Pork Neck Curry

Annelien Pienaar – Food Consultant
(Author of: Meat the Ultimate Guide / Vleis die Omvattende Gids, Boerekos with a Twist/ Boerekos met ‘n Twist) www.annelienpienaar.co.za


1.2 kg Impala pork neck cubes
250 g Impala Kassler steak, cubed
1 onion, cubed
45 ml butter
1 stock cube of choice dissolved in 250 ml boiling hot water
200 g dried apricots, Montagu
1 tin of 410g coconut cream
125 ml (1/2 cup) Impala Sweet ‘n Sticky Marinade
15 ml (1 tbsp) garam masala or strong curry
Salt ‘n pepper to taste

Fry the cubed Kassler rashers in butter for 2 minutes. Add the onion and fry until translucent for 2 minutes and add the neck and brown the meat on all sides.
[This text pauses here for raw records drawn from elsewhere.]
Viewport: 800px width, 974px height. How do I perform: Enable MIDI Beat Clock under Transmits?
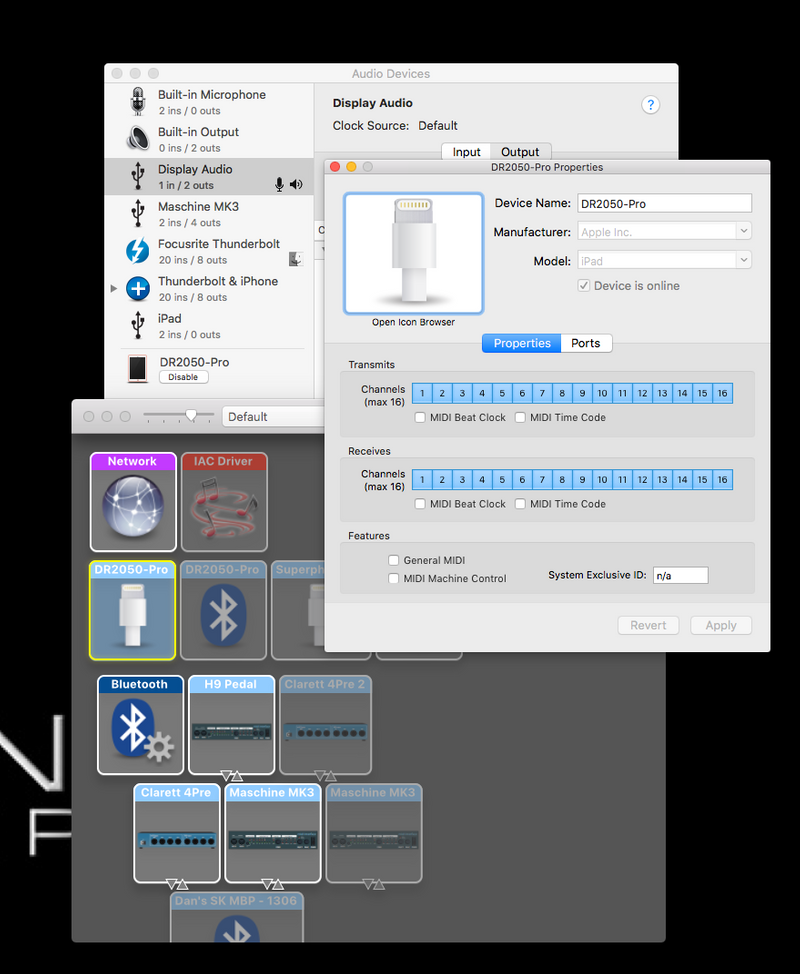click(x=421, y=418)
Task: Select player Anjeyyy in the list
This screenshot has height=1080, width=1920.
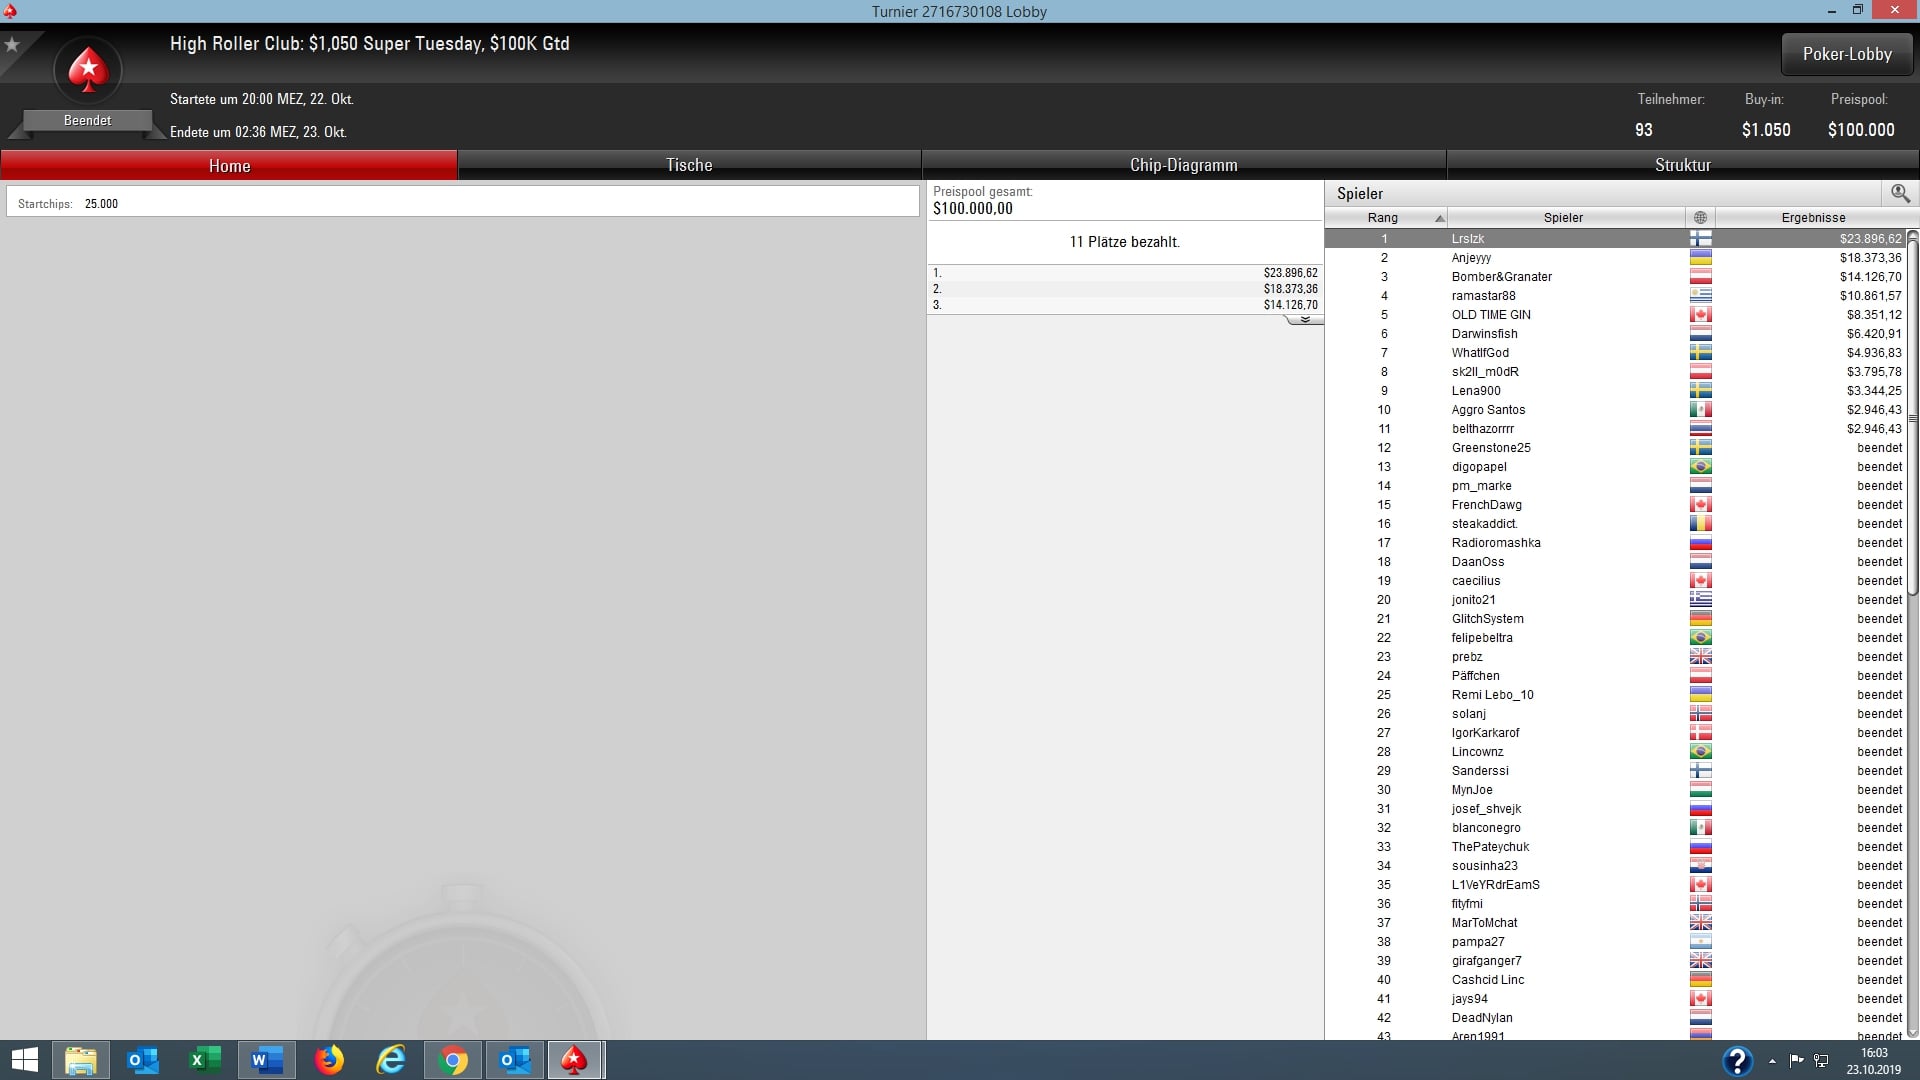Action: click(x=1471, y=258)
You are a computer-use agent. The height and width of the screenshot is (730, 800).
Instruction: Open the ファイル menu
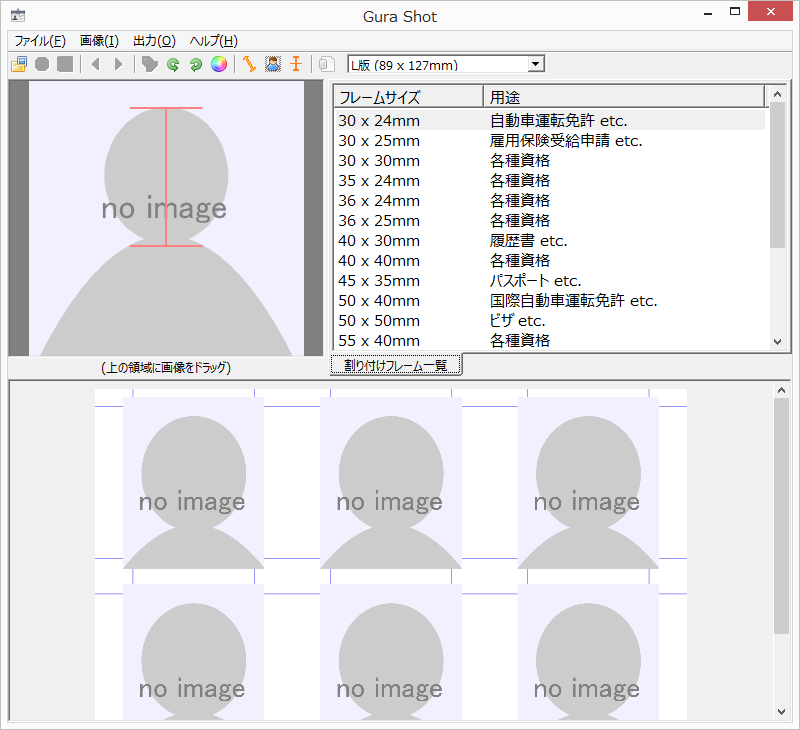pyautogui.click(x=38, y=41)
Add the stock and apricots and cook for 20 minutes at moderate heat. Add the coconut cream, Impala sweet ‘n sticky sauce and curry. Flavour to taste and serve with Basmati rice. 

Portions: 4-6

TIP: Slow cooker: Follow step 1 and at step 2 add all ingredients and slow cook on high for 4 hours.


1 stock cube
750 ml water
250 ml basmati rice

Rinse rice in water until the water runs clear. Add the stock cube and water. Boil at medium heat for 20 minutes and drain. Stir in the turmeric and butter and serve hot.

Portions: 4-6

TIP: Rice can be frozen in small quantities, but the secret is to boil the rice just until it starts to soften. Once defrosted and reheated the texture will be perfect. Cooking and freezing rice this way, will save you time.